At seventeen I left my country for the first time on a one-year adventure. It was too exciting to feel sad. Whatever my international friends felt during that time was too strange to me. Why are you so sad? Your parents are coming to visit you? What do you mean you want to go back?
Two years after my exchange, I left again for good. Starting a new life has always been more appealing than continuing with my routine in a place I know too well.
Some people hate it. The experience of the immigrant is not the same for everybody. I was definitely lucky. Still am.
Another opportunity to start over came to my life, after eight years in Montreal. I was eager to feel that adrenaline again. The rush of looking for apartments, the stress of thinking about the logistics of the move, and the need to wrap up of everything you have.
This time it took an 18-hour car ride, instead of the usual 5-8 hour plane hauls. The landscapes, the weather, the people. It was all new and different. I spent two weeks at my new place, unboxing, attending some meetings, attempting my luck at a new job. Then I came back to finish some projects before leaving for good.
And then it hit me.
The airport was packed with tourists coming to visit for the hottest month in the city. July tends to be the busiest time for us, two or three festivals happening at the same time, parks crowded with free activities, people soaking in the sun at every corner.
Montreal was alive and everything felt so natural.
I contacted a couple of friends, scheduled some dinners and drinks here and there. I was back to using public transportation, the system I knew so well. My mom's house felt warm and my brother telling me in his monotone voice his day at college was somehow exciting. At my office, though chaotic, work was smooth that I even went for one last shoot.
And then we had to hire two people to replace me.
And then my boss was asking me to make a list of duties for the people who would come after me.
And then I had to change my address to another province.
And then my friend cried talking about me leaving.
And then my husband asked me to see him on a weekend and I didn't want to.

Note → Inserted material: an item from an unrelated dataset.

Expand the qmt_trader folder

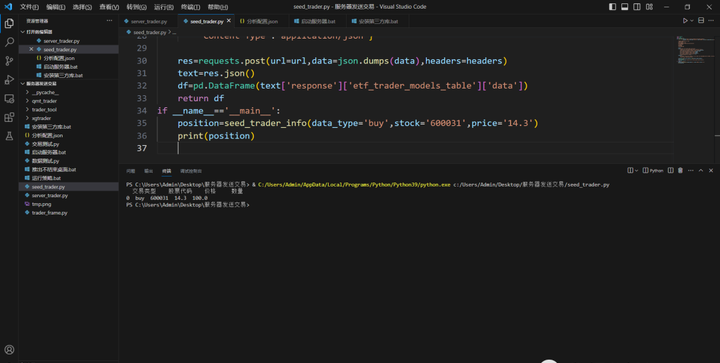pyautogui.click(x=44, y=101)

I didn't want to spend one second away from this place when I had so little time left to enjoy it.
Someone I only speak with sporadically called me to tell me he wanted to see me before I leave, even if for a brief second.

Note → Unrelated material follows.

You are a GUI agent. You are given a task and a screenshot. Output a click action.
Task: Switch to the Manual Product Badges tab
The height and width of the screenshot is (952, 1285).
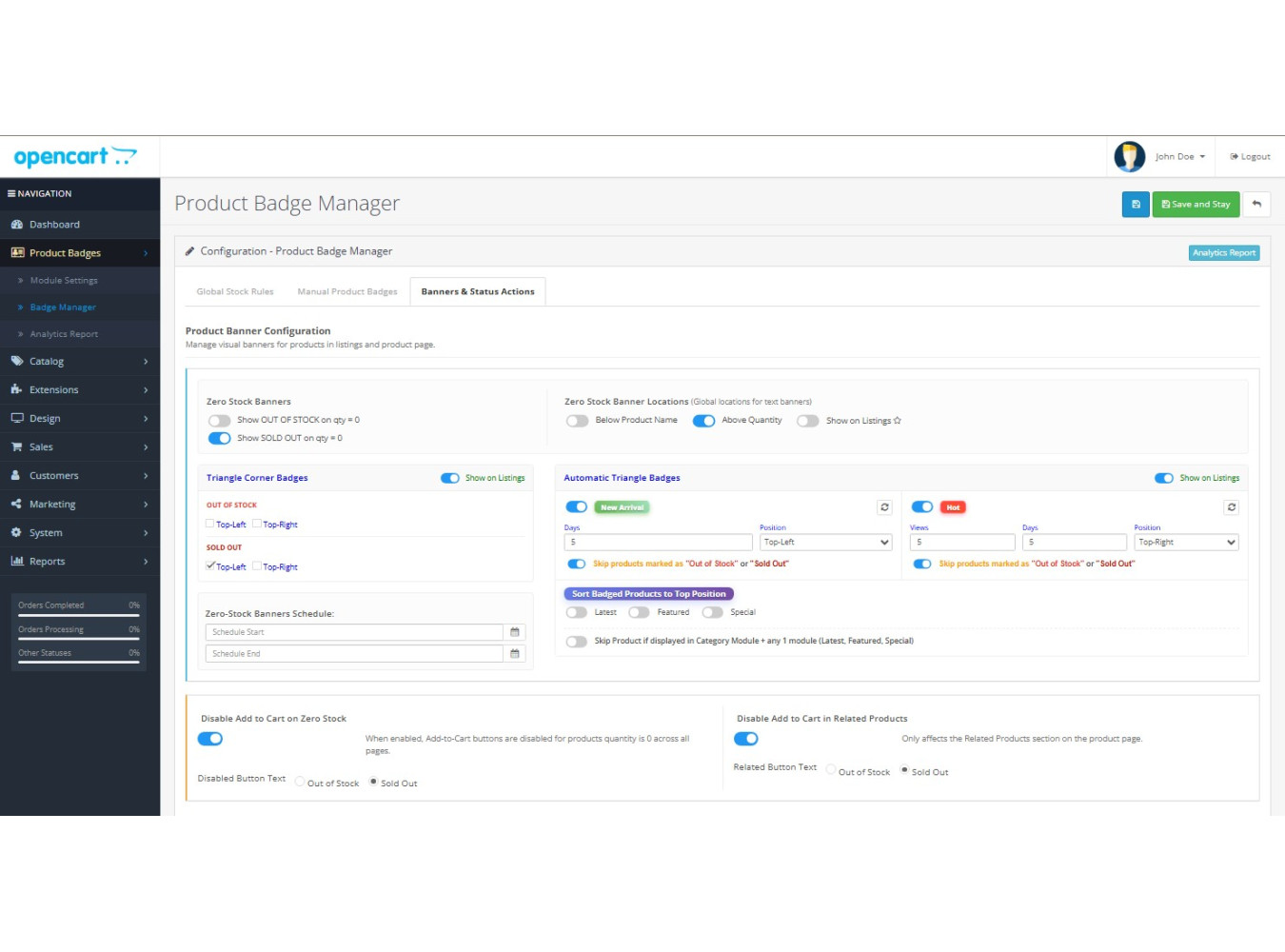tap(347, 292)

My university professor wanted to grab a quick drink.
My boss was still in denial.
Time became this precious thing. I had to enjoy every part of it, with everybody.

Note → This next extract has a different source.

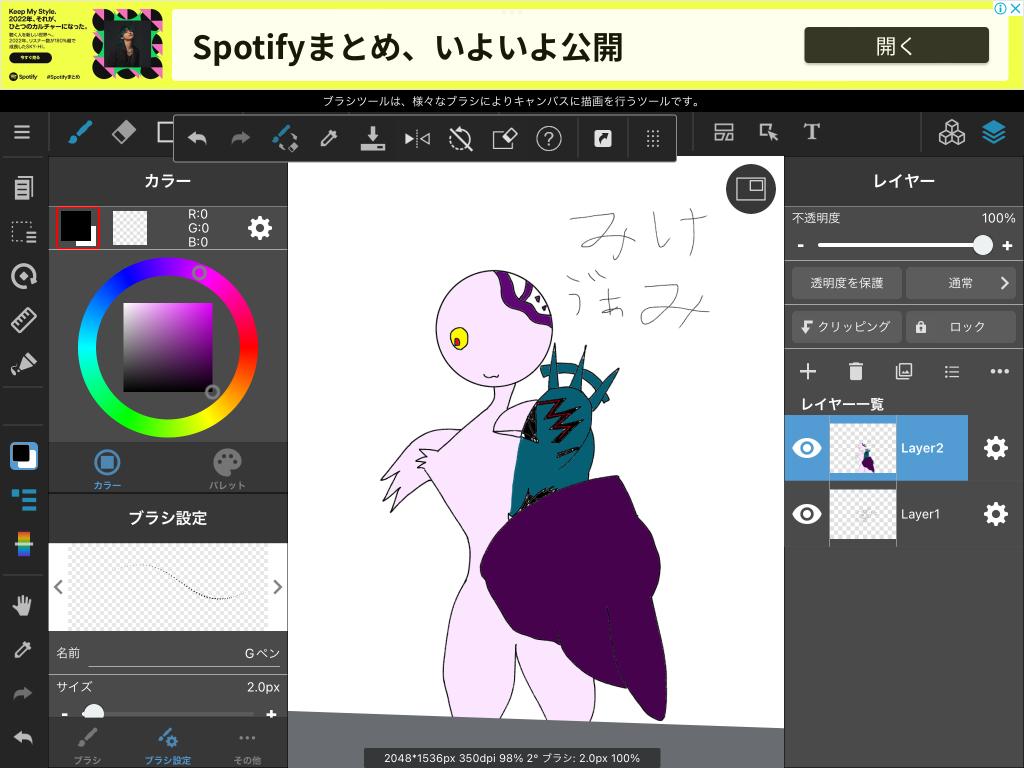Click the 開く button in the ad

click(x=895, y=45)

What is separation anxiety? For a PLACE? HOW? WHY? Is this what it feels like?
Whatever it is I am feeling right now, I have never felt before. I want to cry, scream, lay down for hours and not do anything but also do everything at the same time.
In the meantime, my face is straight. I have never been the one to get emotional, in any way (love, stress, angst). The eternal "resting bitch face".
“Home is not where you are born; home is where all your attempts to escape cease” ― Naguib Mahfouz
![]() |
April 2011. First week in Montreal. Still my favourite place in the city. |
The café plays: Some beautiful Italian oldies. Aperol Spritz in mano.
AnaPé says: "El lugar donde has sido feliz no debieras tratar de volver." - actually Joaquin Sabina said that.